La suite flotante de La Marina de Valencia, retirada tras sufrir un hundimiento parcial

La suite flotante de La Marina de Valencia, retirada tras sufrir un hundimiento parcial

La construcción, que llegó hace una semana a Valencia tras su paso por Dénia, ha sido trasladada y se investiga el fallo por el que acabó boca abajo

J. A. Marrahí
J. A. MARRAHÍValencia

Una suite flotante concebida como habitación turística sobre el mar y ubicada en la Marina de Valencia se hundió el jueves por la noche. El accidente no causó víctimas ni daños materiales, más allá de la propia estructura, puesto que el prototipo todavía estaba «en fase de pruebas y en una zona controlada», recalcaron desde la entidad.

Según explicaron fuentes del proyecto, conocido como Punta de Mar, la estructura sufrió un giro de 180 grados, de modo que el techo acabó sumergido y la base flotante, sobre la superficie, «sin llegar al fondo». Es decir, fue un hundimiento parcial. Cuando se detectó lo ocurrido, la construcción arquitectónica flotante fue retirada con grúas y trasladada a instalaciones de la empresa constructora para analizar las causas y proceder a su reparación. La construcción había estado desde finales de septiembre instalada en la Marina de Dénia y allí no hubo ningún problema. Desde hace una semana, se ubicaba en La Marina de Valencia.

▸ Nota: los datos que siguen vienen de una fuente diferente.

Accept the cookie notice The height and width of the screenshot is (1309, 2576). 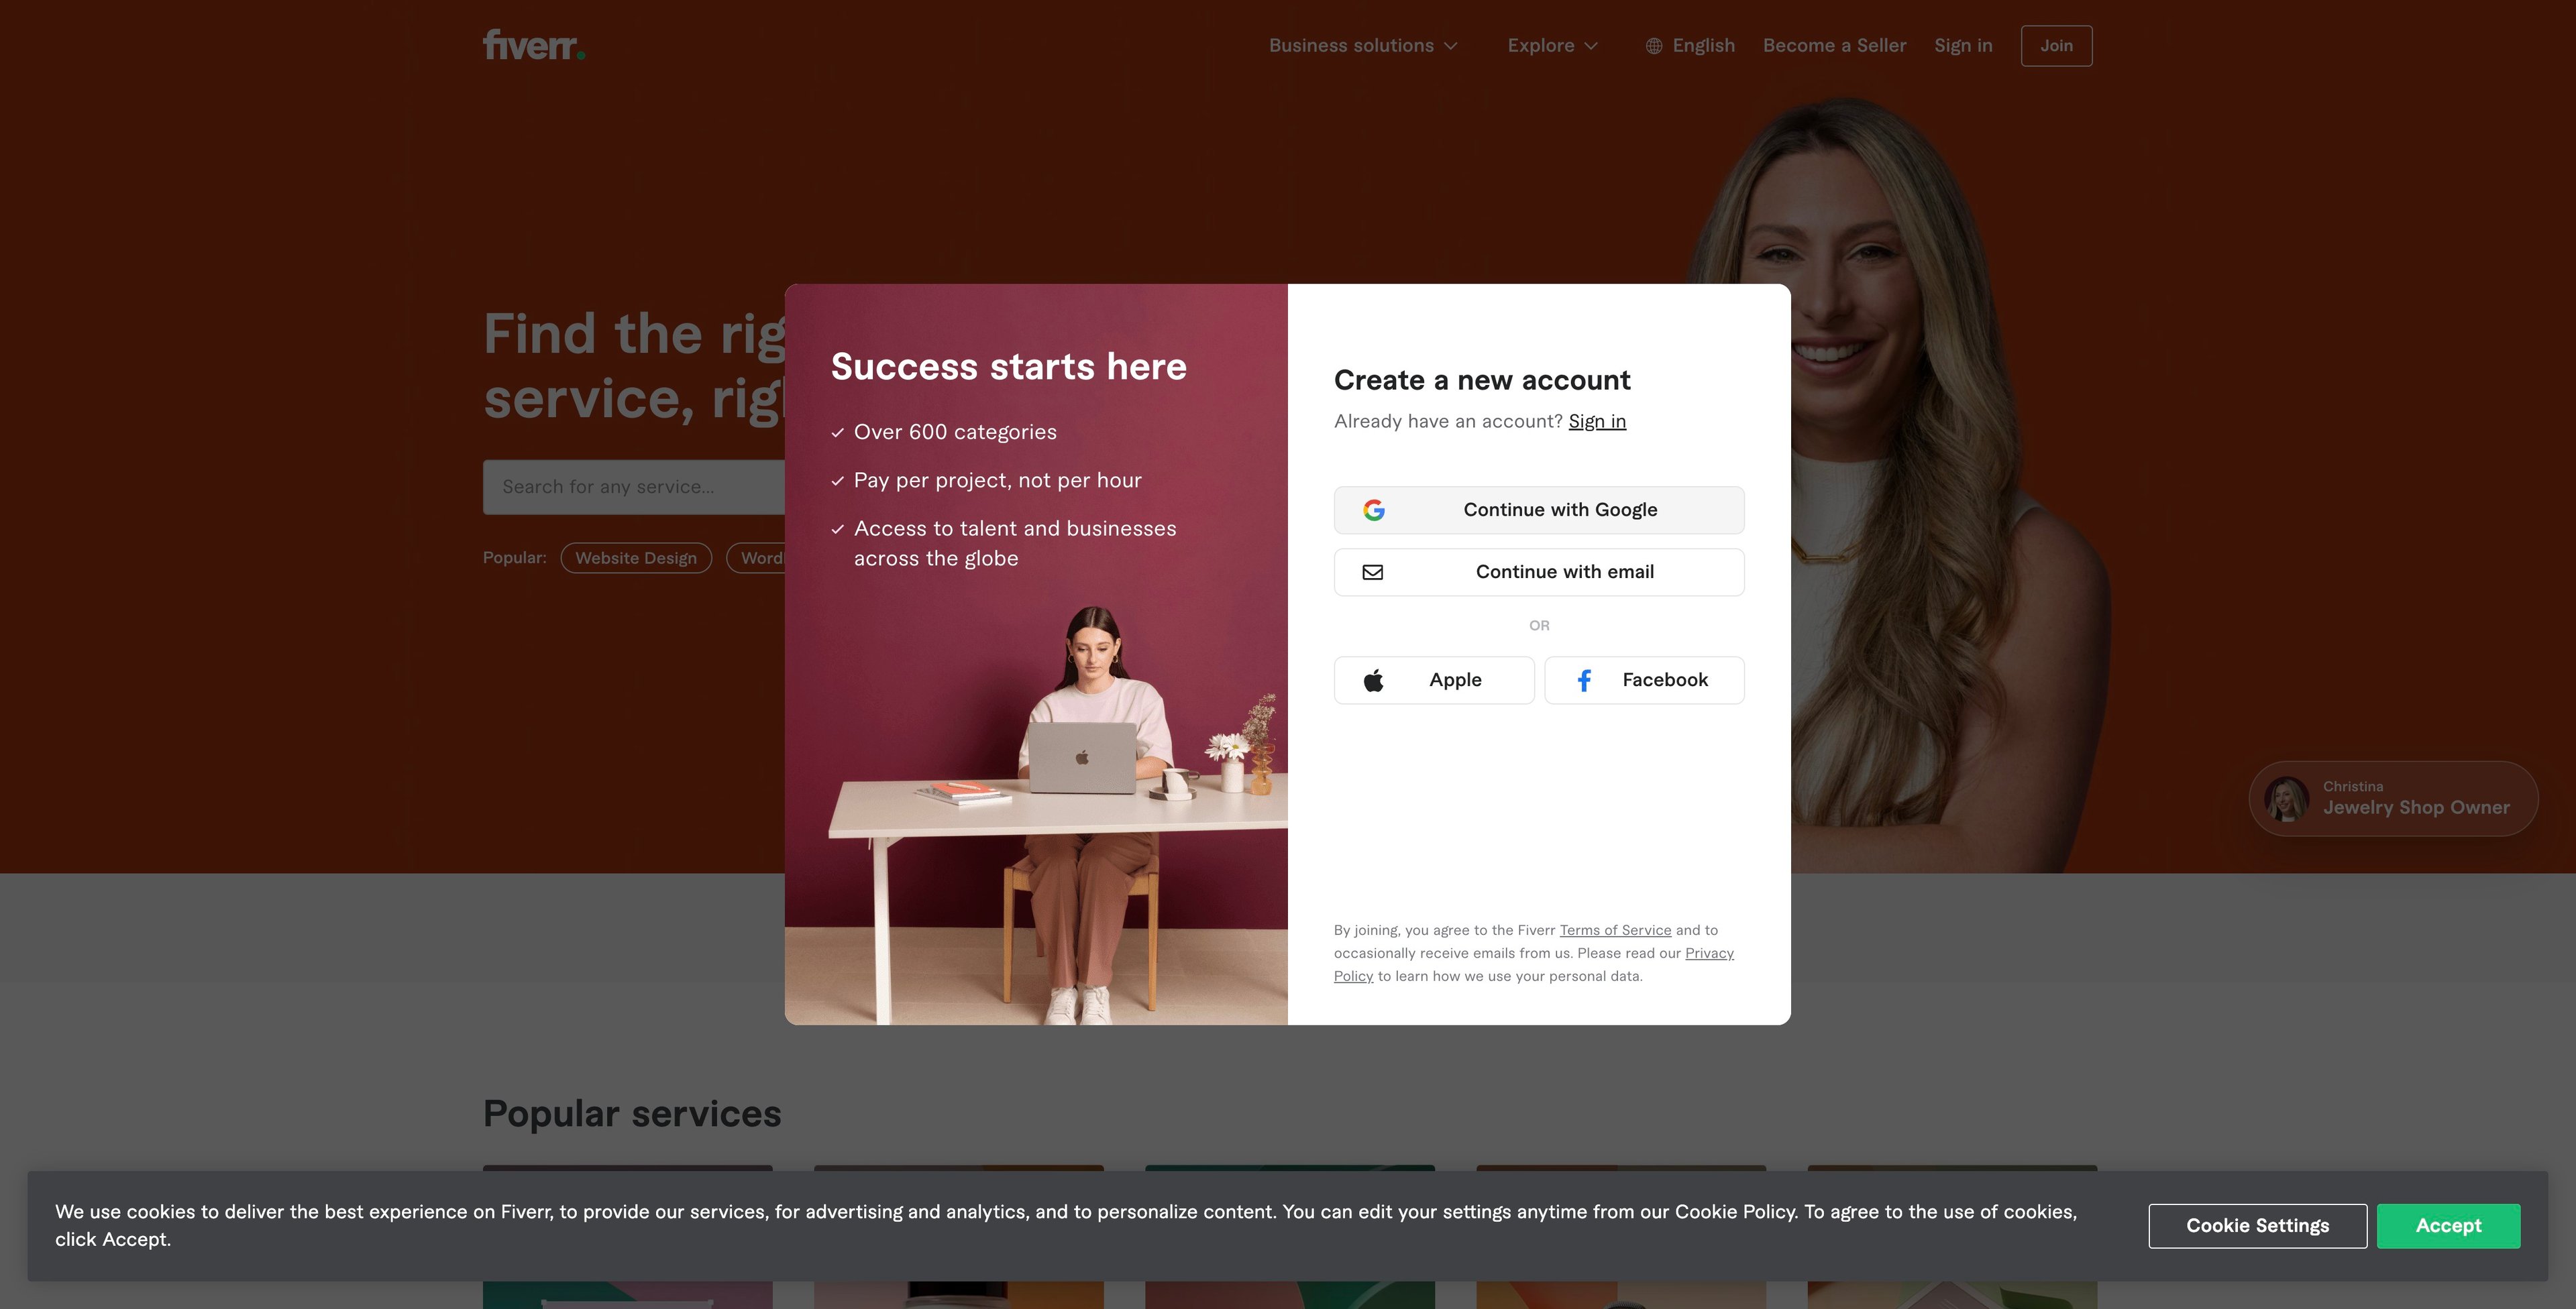[x=2448, y=1225]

Según explicó la entidad el pasado 7 de marzo, la suite flotante surge de una idea del equipo de arquitectura Mano de Santo y que KM ZERO Open Innovation Hub se ha encargado de desarrollar e impulsar como negocio. El pantalán de grandes yates fue el lugar escogido para ubicar el prototipo de la 'startup' valenciana, que después de unos primeros meses inmersa en el desarrollo del proceso de fabricación, se instaló en este espacio de innovación y náutica para seguir avanzando en su proyecto empresarial.

Con una superficie total de 74 metros cuadrados, la suite está pensada para el disfrute de dos personas y se divide en dos plantas, cuyo diseño y equipación es minimalista. La primera de ellas, de 40 metros de superficie, tiene un camarote con baño y una terraza privada, continua al espacio interior. La segunda planta es una cubierta con una zona diseñada para la relajación y el confort de los huéspedes.

Uno de los puntos más innovadores es el control de la experiencia por parte del usuario. A través de una aplicación, el huésped decide sobre los aspectos domóticos de la habitación. Es decir, la iluminación, el sonido o la climatización, entre otros. Además, es transportable por carretera y remolcable por mar.